== What to produce ==
From the text below on the Research Works Act, please return the passage from "Advocates for open" to "they wish for." word for word.

== Selected text ==
================================
The Research Works Act, just introduced in the 2012 Congress, would gut the National Institutes of Health's Public Access Policy. Furthermore, it would prevent other federal agencies from following the lead of NIH. This is the latest incarnation of similar bills that appeared, but did not pass, in 2008 and 2009. If this passes taxpayers would always have to pay twice to access the research they funded--first via taxes, then via subscription or pay-per-view access to an article.
Advocates for open access are justifiably aghast. As the always wise Kevin Smith points out, this is a brazen attempt to enshrine legacy publishing models into law.
So brazen, in fact, that I am not worried that the Research Works Act will pass. I support discussion among parties that each have legitimate if irreconcilable views. Librarians wish to maximize access, publishers must protect their business interests. This has always been the problem. But this particular bill is stacked absurdly on one side of the ledger.
That said, there would be a silver lining if it actually becomes law. The consequences would be so outrageous that authors may finally break free of the chains of a publishing model that dates from the 17th century. Knowledge is what matters, not articles, and we now have new and exciting ways to spread knowledge. Publishers should be careful what they wish for.
================================
== Provided material ==
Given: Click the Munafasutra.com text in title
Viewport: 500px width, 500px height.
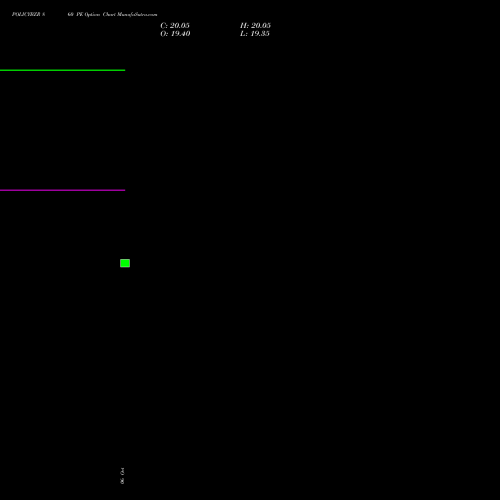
================================
== Reply ==
Advocates for open access are justifiably aghast. As the always wise Kevin Smith points out, this is a brazen attempt to enshrine legacy publishing models into law.
So brazen, in fact, that I am not worried that the Research Works Act will pass. I support discussion among parties that each have legitimate if irreconcilable views. Librarians wish to maximize access, publishers must protect their business interests. This has always been the problem. But this particular bill is stacked absurdly on one side of the ledger.
That said, there would be a silver lining if it actually becomes law. The consequences would be so outrageous that authors may finally break free of the chains of a publishing model that dates from the 17th century. Knowledge is what matters, not articles, and we now have new and exciting ways to spread knowledge. Publishers should be careful what they wish for.